Assignment
Return only the lines of the data below from the line with "Instruction: Click the" up to and including the line with "Given: Move component to top with arrow icon", exactly as written, with the pictures omitted.

Materials provided
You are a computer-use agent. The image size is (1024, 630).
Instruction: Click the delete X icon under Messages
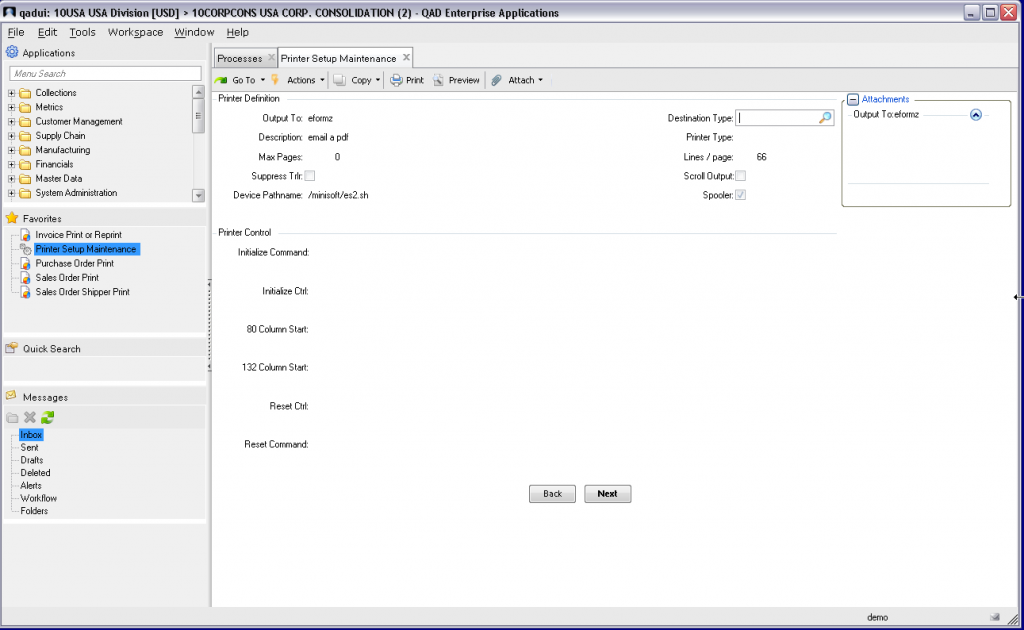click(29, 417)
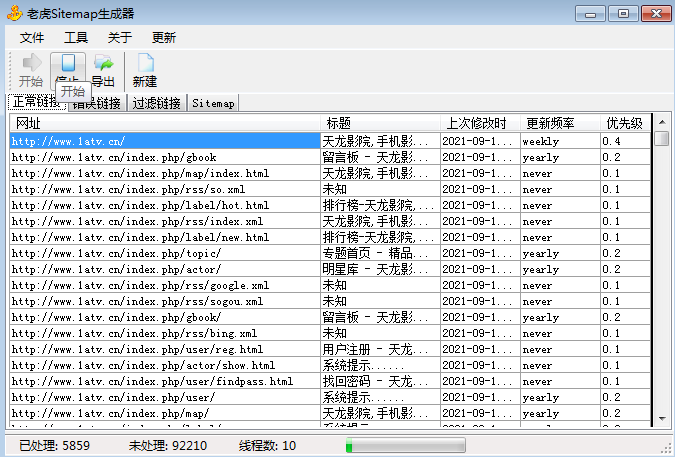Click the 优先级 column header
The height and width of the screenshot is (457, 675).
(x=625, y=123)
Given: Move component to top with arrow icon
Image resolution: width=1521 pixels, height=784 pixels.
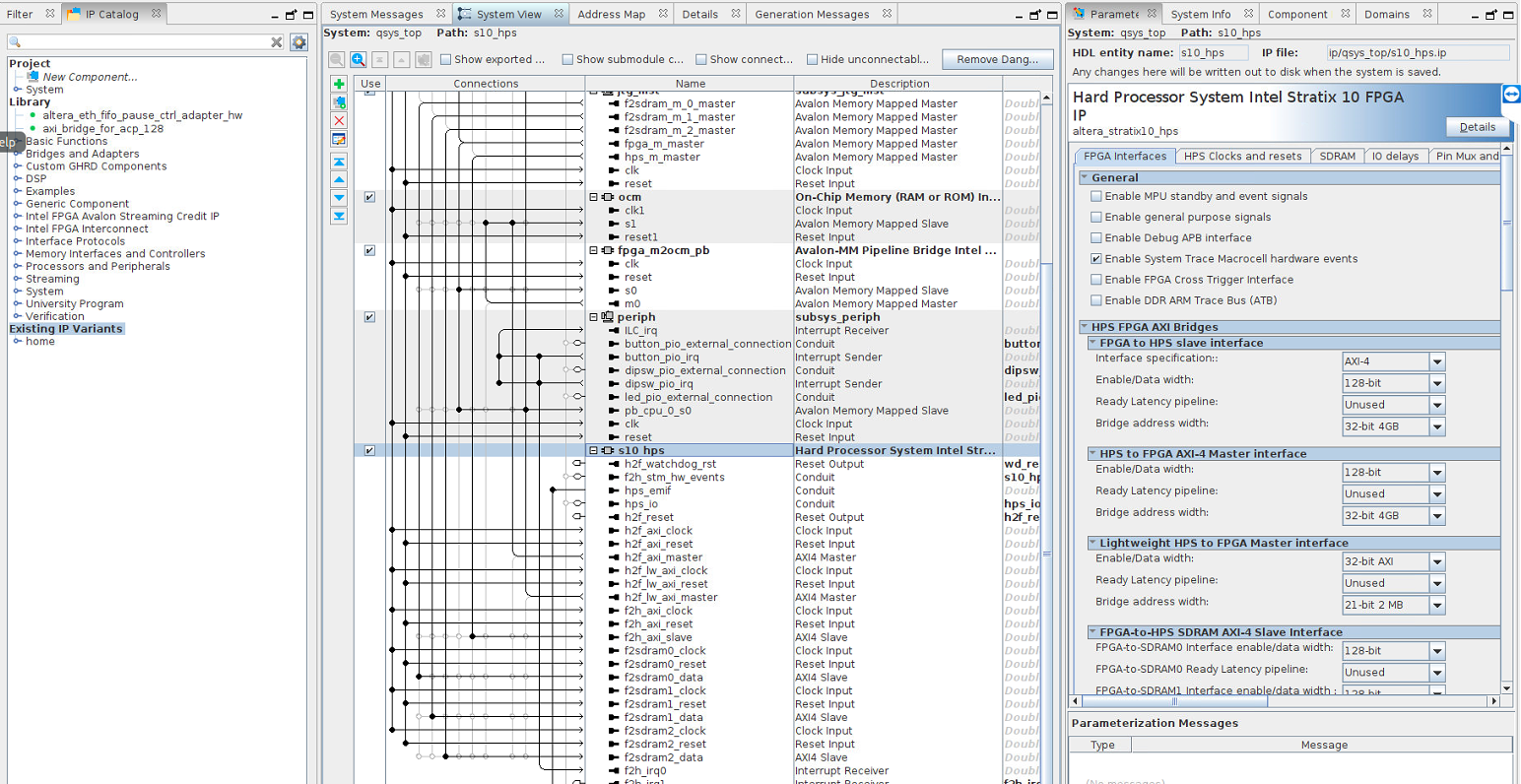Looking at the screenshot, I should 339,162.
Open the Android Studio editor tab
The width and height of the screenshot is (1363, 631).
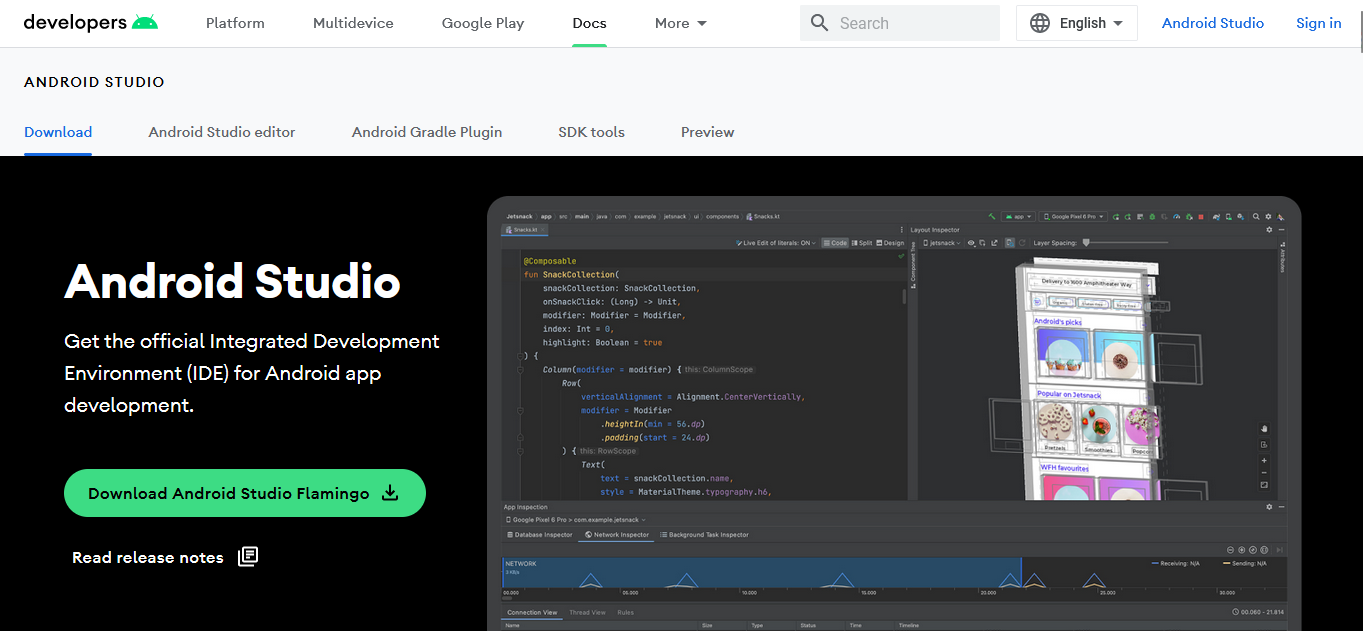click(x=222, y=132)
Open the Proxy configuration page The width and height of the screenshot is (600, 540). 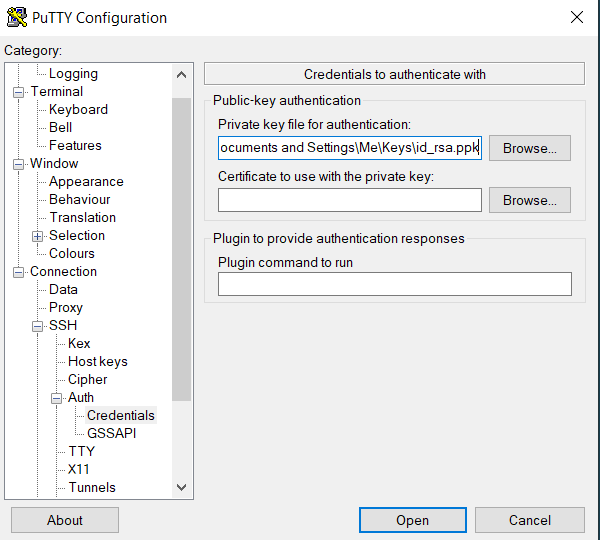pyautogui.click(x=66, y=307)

...

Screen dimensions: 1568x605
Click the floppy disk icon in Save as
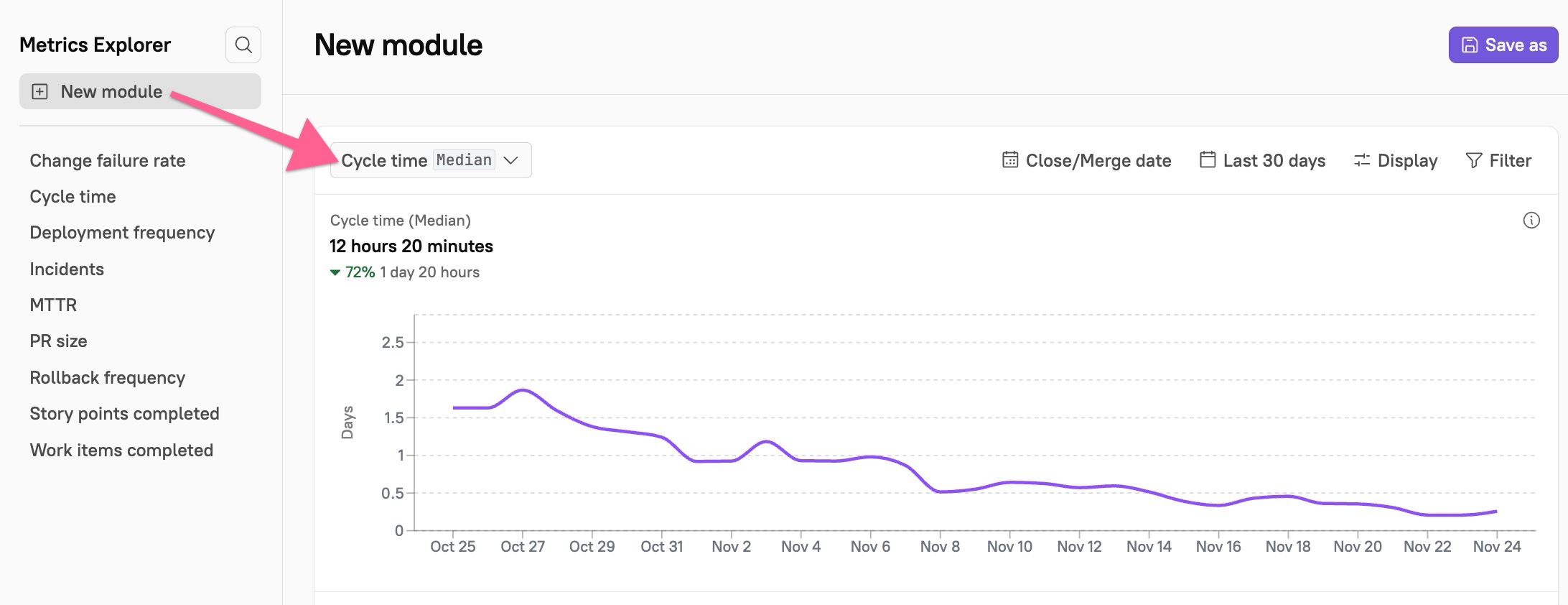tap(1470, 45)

Solution
Instruction: Click the delete X icon under Messages
click(29, 417)
Click the 优先级 column header
The height and width of the screenshot is (457, 675).
(x=625, y=123)
Given: Move component to top with arrow icon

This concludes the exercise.